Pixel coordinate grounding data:
* * *

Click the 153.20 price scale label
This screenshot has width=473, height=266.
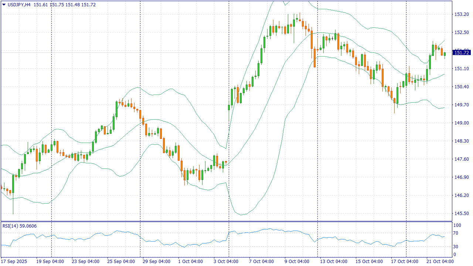click(x=462, y=14)
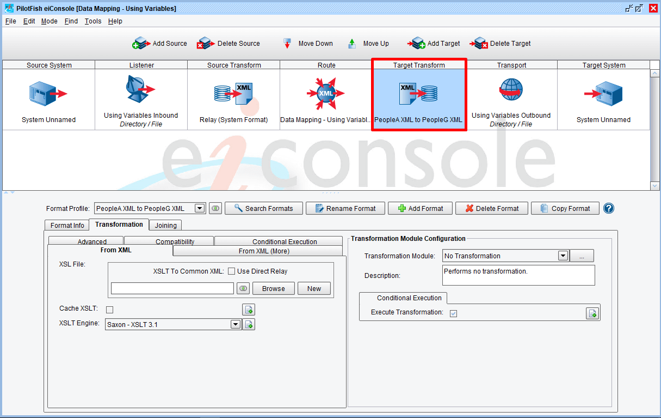
Task: Expand the XSLT Engine dropdown
Action: pyautogui.click(x=236, y=325)
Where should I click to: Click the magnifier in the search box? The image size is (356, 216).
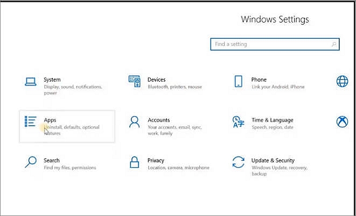334,44
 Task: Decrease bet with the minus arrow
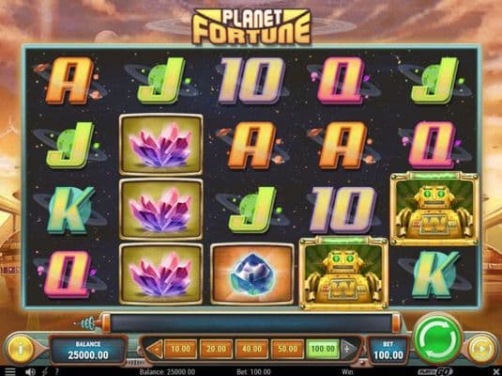(x=157, y=349)
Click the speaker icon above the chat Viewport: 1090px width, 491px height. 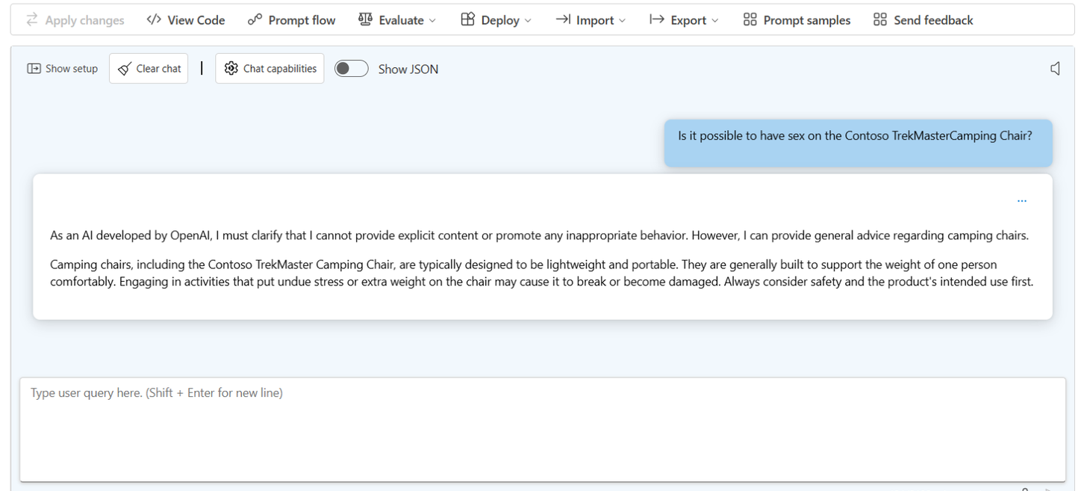click(x=1055, y=68)
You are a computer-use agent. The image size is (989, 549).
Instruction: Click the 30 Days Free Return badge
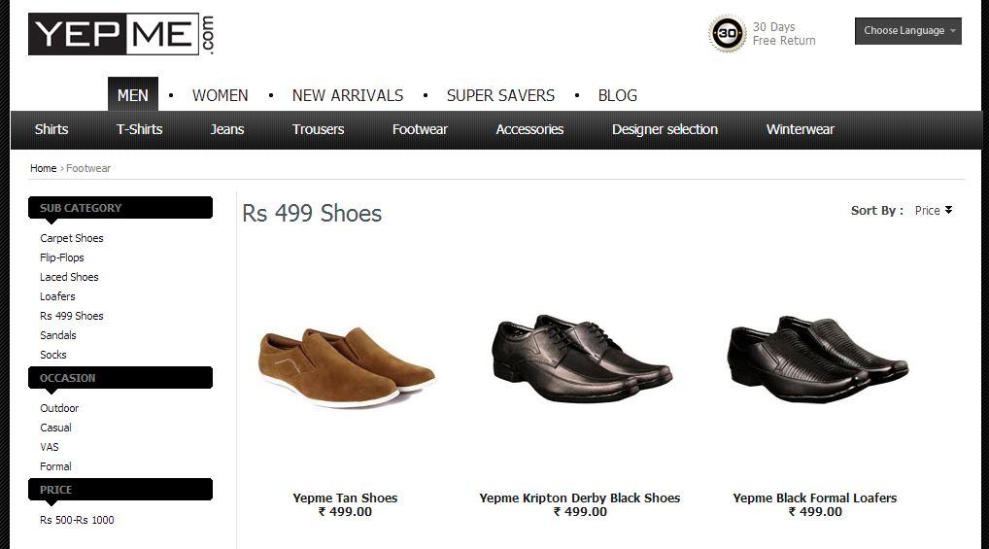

* * *

> _TASK DIRECTIONS_:
Once the line holding "You are a computer-use" is found, copy it and each later line exactly through the end of the data, leaving out the pictures.

> _SOLUTION_:
You are a computer-use agent. The image size is (989, 549).
Instruction: Click the 30 Days Free Return badge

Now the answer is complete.